## EXTRACTED INFORMATION

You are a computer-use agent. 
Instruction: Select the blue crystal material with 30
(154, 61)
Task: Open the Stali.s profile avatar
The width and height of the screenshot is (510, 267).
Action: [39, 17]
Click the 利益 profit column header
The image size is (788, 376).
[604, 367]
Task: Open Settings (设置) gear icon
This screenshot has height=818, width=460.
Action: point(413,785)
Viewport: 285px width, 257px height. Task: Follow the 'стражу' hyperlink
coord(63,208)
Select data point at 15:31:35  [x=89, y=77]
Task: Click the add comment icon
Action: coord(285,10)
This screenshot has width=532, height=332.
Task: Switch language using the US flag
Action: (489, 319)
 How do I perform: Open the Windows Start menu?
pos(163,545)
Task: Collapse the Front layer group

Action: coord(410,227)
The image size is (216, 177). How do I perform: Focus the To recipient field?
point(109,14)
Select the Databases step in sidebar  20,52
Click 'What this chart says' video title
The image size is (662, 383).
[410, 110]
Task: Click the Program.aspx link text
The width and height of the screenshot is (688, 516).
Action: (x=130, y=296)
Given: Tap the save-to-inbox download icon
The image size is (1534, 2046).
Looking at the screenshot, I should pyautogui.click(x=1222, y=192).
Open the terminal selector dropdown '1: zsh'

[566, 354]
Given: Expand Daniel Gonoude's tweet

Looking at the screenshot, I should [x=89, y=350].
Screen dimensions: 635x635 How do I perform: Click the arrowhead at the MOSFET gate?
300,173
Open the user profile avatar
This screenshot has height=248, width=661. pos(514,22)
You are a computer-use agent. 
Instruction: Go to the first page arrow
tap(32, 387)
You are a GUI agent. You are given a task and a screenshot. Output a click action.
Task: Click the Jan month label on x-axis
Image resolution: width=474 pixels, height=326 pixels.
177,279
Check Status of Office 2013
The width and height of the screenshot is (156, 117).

## INSTRUCTIONS TO FOLLOW
Only output the lines from the one with "The image size is (1534, 2046)." through the end of the entries above, exactly as they are.

## REPLY TO THE TASK
The image size is (1534, 2046).
Looking at the screenshot, I should pyautogui.click(x=1222, y=192).
Open the terminal selector dropdown '1: zsh'

[566, 354]
Given: Expand Daniel Gonoude's tweet

Looking at the screenshot, I should [x=89, y=350].
Screen dimensions: 635x635 How do I perform: Click the arrowhead at the MOSFET gate?
300,173
Open the user profile avatar
This screenshot has height=248, width=661. pos(514,22)
You are a computer-use agent. 
Instruction: Go to the first page arrow
tap(32, 387)
You are a GUI agent. You are given a task and a screenshot. Output a click action.
Task: Click the Jan month label on x-axis
Image resolution: width=474 pixels, height=326 pixels.
177,279
Check Status of Office 2013
The width and height of the screenshot is (156, 117).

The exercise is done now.